The computing market has been strongly influenced in the last year by the rise of tablet computing and thin lightweight form factors. It’s a trend that chip giant Intel is very much focused on to help drive growth in 2012 and beyond.
Intel reported its first quarter fiscal 2012 earning late Monday. Revenue was reported at $12.9 billion with Net Income coming in at $2.7 billion. Intel’s PC Client Group delivered the lion’s share of revenue at $8.5 billion with the Data Center Group coming in at $2.5 billion.
During the quarter, Intel announced its new Intel Xeon E5 Romley series chip architecture. The Xeon E5 provides networking and cloud-focused performance gains for servers.
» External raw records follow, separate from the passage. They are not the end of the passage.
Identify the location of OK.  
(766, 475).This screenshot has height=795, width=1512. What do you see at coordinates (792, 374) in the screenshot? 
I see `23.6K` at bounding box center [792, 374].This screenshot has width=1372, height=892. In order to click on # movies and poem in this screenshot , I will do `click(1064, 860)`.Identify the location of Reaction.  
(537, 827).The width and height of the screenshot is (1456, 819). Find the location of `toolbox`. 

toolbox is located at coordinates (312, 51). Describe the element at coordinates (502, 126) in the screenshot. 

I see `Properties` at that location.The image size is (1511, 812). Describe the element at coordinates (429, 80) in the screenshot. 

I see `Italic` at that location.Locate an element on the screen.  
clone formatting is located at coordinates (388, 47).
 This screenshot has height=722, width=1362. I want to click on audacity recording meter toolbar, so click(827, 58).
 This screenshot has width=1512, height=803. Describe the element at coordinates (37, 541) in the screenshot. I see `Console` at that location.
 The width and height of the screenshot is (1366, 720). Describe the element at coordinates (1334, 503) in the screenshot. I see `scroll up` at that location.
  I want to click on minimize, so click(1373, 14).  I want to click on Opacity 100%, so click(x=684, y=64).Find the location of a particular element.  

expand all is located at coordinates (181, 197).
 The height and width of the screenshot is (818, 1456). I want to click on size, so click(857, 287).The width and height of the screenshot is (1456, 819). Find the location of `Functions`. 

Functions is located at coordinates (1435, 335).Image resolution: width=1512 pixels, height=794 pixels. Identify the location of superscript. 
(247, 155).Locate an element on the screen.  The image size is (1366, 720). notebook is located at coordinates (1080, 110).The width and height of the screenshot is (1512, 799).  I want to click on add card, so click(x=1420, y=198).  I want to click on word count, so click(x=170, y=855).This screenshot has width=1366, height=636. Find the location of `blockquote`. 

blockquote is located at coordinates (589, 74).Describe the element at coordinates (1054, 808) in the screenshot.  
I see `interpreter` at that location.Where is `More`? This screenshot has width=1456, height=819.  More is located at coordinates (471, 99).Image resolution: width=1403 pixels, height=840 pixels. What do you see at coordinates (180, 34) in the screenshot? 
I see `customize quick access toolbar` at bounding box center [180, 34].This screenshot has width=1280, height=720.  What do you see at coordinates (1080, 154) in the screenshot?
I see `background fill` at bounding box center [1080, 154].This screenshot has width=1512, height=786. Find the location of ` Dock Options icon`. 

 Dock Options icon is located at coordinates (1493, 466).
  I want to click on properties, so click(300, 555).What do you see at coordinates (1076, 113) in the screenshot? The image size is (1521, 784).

“One month after launch, Romley has shipped nearly twice the volume of Nehalem at the same point in its ramp,” Intel CEO, Paul Otellini said during the company’s earnings call.
On the consumer side, Intel is now gearing up for the release of its next generation Ivy Bridge chip architecture.
“We’ve already begun high-volume shipment of Ivy Bridge products, and you will soon see system availability,” Otellini said. “Ivy Bridge will be our fastest ramping product ever, comprising nearly 1/4 of our microprocessor volume in Q2 alone and crossing over 50 percent of our microprocessor shipments this fall.”
A key target consumer platform for Ivy Bridge will be Intel’s Ultrabook efforts. The Ultrabook is a thin lightweight notebook device similar in nature to the Mac Air.
“Ultrabooks are reinventing computing with new form factors, high performance, better battery life, advanced security and other exciting new features,” Otellini said. “With more than 21 designs already shipping and more than 100 designs in the pipeline for 2012, we’re very pleased with our progress, and yet this is just the beginning.”
During the earnings call, Otellini was asked about the long-term prospect for the consumer markets and how the battle will shape up between Ultrabooks and tablets.
“If you look at people buying tablets today, particularly in the iPad arena, there are people that have started out with PCs and very often still use PCs and it’s a complimentary device,” Otellini said. “How that unfolds two or three years from now, I don’t think anyone knows.”
That said, Otellini stressed that with the new Ultrabook designs he’s excited about the notion of bringing the convenience, thinness and the touch capabilities of a tablet combined with the usefulness of a keyboard into the same device.
“I think that it’s way too early to have a debate on Ultrabook versus tablet because, in fact, in my view the long-term form factor is probably somewhere in between those two devices,” Otellini said.